Another food delivery firm brings focussed targeting
Maybe Sleuth’s had his head in the sand but, with endlessly dodging Deliveroo and UberEats bikes on the city pavements, he hadn’t notice the arrival of the Bigfoodie, with its entertaining voucher code of ‘Chickendinner’. Obviously with a name like that it’s directly targeted at Gordo of Manchester Confidential, aka the publisher Mark Garner. Look at the amount on this bill from his new Ivy review. A big big foodie indeed.
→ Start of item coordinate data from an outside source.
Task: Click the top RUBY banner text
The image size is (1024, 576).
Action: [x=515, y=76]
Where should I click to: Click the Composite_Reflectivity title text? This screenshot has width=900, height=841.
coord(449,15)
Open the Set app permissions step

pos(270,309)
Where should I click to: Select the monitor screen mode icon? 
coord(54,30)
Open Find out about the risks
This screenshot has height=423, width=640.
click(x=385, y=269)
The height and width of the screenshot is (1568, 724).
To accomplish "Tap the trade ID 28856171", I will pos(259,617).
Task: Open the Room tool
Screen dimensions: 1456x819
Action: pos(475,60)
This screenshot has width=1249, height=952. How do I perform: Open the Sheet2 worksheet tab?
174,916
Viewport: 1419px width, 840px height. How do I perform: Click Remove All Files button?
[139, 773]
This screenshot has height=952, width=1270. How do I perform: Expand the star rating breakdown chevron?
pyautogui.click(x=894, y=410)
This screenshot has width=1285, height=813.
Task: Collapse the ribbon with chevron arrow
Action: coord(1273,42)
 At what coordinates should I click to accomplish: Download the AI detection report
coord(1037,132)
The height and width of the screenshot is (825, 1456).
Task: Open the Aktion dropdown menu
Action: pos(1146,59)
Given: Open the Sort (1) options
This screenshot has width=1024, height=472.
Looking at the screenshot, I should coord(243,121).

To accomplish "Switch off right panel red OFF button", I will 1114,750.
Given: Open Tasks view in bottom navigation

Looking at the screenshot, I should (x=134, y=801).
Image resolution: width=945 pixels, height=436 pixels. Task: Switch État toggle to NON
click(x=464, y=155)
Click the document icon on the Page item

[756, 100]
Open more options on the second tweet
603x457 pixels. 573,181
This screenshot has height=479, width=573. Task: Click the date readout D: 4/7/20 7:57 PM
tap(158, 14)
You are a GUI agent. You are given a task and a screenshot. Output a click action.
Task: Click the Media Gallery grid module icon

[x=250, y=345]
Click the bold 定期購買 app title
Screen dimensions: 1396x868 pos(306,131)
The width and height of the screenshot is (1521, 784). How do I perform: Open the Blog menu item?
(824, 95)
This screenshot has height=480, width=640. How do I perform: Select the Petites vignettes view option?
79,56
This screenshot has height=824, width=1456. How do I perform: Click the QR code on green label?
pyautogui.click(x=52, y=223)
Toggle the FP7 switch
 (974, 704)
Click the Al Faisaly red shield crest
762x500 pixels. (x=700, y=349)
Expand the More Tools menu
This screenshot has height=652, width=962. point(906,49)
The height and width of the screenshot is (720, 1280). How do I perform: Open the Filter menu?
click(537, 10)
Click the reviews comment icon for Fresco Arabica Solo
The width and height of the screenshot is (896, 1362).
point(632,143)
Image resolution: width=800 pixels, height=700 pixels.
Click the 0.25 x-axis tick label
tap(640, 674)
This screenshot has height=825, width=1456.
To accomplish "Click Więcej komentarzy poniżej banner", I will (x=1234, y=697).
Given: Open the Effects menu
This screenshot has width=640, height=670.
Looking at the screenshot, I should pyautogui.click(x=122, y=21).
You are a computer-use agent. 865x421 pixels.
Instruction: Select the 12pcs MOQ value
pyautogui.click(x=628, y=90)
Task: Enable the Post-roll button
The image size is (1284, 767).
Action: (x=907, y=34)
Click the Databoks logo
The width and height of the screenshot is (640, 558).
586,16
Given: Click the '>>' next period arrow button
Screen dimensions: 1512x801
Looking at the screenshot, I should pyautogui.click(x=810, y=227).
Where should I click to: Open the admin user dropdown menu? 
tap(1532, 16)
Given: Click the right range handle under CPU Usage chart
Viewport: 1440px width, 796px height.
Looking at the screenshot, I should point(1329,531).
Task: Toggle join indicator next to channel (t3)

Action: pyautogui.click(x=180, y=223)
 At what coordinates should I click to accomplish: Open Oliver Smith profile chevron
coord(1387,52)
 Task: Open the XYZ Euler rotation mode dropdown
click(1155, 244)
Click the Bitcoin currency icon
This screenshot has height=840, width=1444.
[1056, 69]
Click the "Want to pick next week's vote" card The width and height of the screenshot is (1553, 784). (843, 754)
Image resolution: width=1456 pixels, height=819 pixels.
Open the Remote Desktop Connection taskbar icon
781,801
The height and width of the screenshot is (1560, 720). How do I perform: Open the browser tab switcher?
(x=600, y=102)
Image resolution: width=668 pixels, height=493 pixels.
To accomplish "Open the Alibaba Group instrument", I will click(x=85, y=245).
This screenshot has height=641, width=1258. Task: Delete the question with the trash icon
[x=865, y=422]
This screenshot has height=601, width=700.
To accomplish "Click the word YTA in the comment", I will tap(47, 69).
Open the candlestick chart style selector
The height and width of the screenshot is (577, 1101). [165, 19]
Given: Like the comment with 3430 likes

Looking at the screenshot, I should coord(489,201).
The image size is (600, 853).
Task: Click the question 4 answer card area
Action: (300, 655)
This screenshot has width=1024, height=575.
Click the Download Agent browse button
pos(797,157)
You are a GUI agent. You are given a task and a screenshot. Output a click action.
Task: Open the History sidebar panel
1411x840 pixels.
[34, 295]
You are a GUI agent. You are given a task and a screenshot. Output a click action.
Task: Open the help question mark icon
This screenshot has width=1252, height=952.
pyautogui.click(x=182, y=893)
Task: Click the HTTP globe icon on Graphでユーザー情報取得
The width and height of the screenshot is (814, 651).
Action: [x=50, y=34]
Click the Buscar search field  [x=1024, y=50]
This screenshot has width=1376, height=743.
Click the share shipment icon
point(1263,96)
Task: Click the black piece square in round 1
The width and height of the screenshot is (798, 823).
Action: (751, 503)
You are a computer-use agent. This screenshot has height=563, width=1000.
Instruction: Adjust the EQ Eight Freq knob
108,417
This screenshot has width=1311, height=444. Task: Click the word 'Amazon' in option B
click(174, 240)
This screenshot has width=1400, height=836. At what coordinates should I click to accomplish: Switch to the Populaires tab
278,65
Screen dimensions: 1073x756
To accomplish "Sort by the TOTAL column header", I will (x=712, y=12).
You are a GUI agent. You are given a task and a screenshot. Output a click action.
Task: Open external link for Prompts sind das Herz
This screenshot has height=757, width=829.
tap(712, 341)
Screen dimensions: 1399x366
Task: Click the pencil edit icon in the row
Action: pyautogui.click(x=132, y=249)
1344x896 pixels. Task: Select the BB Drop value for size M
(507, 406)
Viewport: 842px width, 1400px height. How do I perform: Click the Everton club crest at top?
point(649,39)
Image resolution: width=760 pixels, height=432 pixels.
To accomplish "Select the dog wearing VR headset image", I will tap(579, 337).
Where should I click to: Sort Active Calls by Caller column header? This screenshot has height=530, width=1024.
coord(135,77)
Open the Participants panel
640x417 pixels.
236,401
'Rapid transit success story'
Sleuth sees Metrolink (called a 'rapid transit success story' by TFGM) have employed a new tactic to get Manchester’s tram network moving along. This week passengers, unable to squeeze onto an already overfilled service at Brooklands station, were asked to push a stuck tram in order to get it moved off the platform. Sleuth reckons Northern Rail might use the same tactic to get things moving along quicker on their services. In fact, better they remove the engines and have passengers take it in turns to push the carriages between stations, will likely speed things up a bit. Naturally there’ll be a £2.99 self-pushing fee added to the ticket cost.